**Data for review**
=-=-=
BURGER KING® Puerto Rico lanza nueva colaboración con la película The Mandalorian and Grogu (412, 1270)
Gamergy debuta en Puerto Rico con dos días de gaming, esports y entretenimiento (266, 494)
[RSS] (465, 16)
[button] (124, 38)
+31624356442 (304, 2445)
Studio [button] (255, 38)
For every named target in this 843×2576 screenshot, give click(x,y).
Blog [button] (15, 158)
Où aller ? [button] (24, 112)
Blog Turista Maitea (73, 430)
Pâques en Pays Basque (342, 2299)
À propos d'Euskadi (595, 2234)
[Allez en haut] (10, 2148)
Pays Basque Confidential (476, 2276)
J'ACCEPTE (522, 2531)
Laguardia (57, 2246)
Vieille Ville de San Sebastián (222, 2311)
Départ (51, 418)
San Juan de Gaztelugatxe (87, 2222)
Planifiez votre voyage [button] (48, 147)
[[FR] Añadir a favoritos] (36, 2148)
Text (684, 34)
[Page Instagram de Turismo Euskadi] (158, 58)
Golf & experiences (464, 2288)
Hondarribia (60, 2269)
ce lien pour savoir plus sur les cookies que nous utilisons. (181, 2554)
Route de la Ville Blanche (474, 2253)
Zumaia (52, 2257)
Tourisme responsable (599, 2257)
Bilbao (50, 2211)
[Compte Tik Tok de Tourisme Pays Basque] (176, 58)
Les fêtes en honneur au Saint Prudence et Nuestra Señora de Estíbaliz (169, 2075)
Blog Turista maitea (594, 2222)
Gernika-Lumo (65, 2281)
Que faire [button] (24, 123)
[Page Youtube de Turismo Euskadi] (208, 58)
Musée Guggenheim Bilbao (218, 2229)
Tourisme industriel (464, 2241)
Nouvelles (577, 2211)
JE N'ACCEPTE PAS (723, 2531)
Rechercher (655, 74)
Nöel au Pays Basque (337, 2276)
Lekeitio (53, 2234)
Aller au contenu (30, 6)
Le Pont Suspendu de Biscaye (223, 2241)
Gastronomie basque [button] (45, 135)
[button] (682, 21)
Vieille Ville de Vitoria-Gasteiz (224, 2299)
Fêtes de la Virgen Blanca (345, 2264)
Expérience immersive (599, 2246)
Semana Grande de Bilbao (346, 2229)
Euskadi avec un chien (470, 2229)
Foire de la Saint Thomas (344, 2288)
=-=-=
**Exercise directions**
Set the entries down again exactly, beginning with their first line and ending with the line that contains "[Page Instagram de Turismo Euskadi] (158, 58)"; omit all other lines.

**Exercise answer**
BURGER KING® Puerto Rico lanza nueva colaboración con la película The Mandalorian and Grogu (412, 1270)
Gamergy debuta en Puerto Rico con dos días de gaming, esports y entretenimiento (266, 494)
[RSS] (465, 16)
[button] (124, 38)
+31624356442 (304, 2445)
Studio [button] (255, 38)
For every named target in this 843×2576 screenshot, give click(x,y).
Blog [button] (15, 158)
Où aller ? [button] (24, 112)
Blog Turista Maitea (73, 430)
Pâques en Pays Basque (342, 2299)
À propos d'Euskadi (595, 2234)
[Allez en haut] (10, 2148)
Pays Basque Confidential (476, 2276)
J'ACCEPTE (522, 2531)
Laguardia (57, 2246)
Vieille Ville de San Sebastián (222, 2311)
Départ (51, 418)
San Juan de Gaztelugatxe (87, 2222)
Planifiez votre voyage [button] (48, 147)
[[FR] Añadir a favoritos] (36, 2148)
Text (684, 34)
[Page Instagram de Turismo Euskadi] (158, 58)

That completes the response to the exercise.